_JOB 1_:
Answer the following from the article on the Dragons party fines:
(a) How many players attended the gathering at Paul Vaughan's house?
(b) How long a ban did the NRL give Vaughan?
(c) How much must Jack de Belin hand over?
_JOB 2_: Reproduce the passage of the article on the Dragons party fines from "Party host Vaughan" up to and including "hand over $42,000.".

#### PASSAGE PROVIDED ####

The St George Illawarra Dragons have been spared the embarrassment of forfeiting a match after the NRL came down hard on the club following a gathering at Paul Vaughan's house on Saturday.
Thirteen players attended the party that breached both NSW public health orders and the NRL's level four biosecurity restrictions.
The footballers have been handed $1000 fines by the police, with the code's governing body not holding back in distributing a combined $305,000 in fines and 20 weeks of suspensions.
Party host Vaughan was hit the hardest by the governing body, the forward handed an eight-game ban and ordered to cough up $50,000.
The other 12 players involved have each been suspended for one match, the NRL allowing St George Illawarra to spread the bans over a two-to-four week period.
In doing so, the league has ensured the Dragons will be able to field a team against Manly next Friday night.
Like Vaughan, Corey Norman has been slapped with a $50,000 fine, while Jack de Belin will hand over $42,000.
The former NSW Origin forward initially escaped the attention of police, however he was handed a fine on Monday after it emerged he was also at the party.
Also receiving fines and one-game suspensions are Blake Lawrie, Daniel Alvaro, Jack Bird, Josh Kerr, Josh McGuire, Kaide Ellis, Matt Dufty, Tyrell Fuimaono and Gerard Beale.

#### DATA PROVIDED ####

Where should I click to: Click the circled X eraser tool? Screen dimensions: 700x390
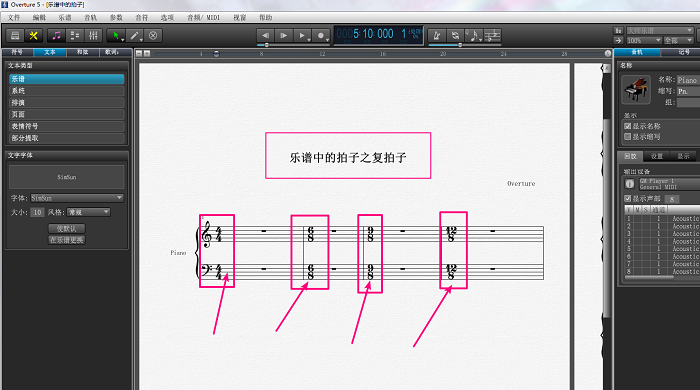coord(153,36)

####

_FULL ANSWER 1_:
(a) Thirteen.
(b) Eight games.
(c) $42,000.

_FULL ANSWER 2_:
Party host Vaughan was hit the hardest by the governing body, the forward handed an eight-game ban and ordered to cough up $50,000.
The other 12 players involved have each been suspended for one match, the NRL allowing St George Illawarra to spread the bans over a two-to-four week period.
In doing so, the league has ensured the Dragons will be able to field a team against Manly next Friday night.
Like Vaughan, Corey Norman has been slapped with a $50,000 fine, while Jack de Belin will hand over $42,000.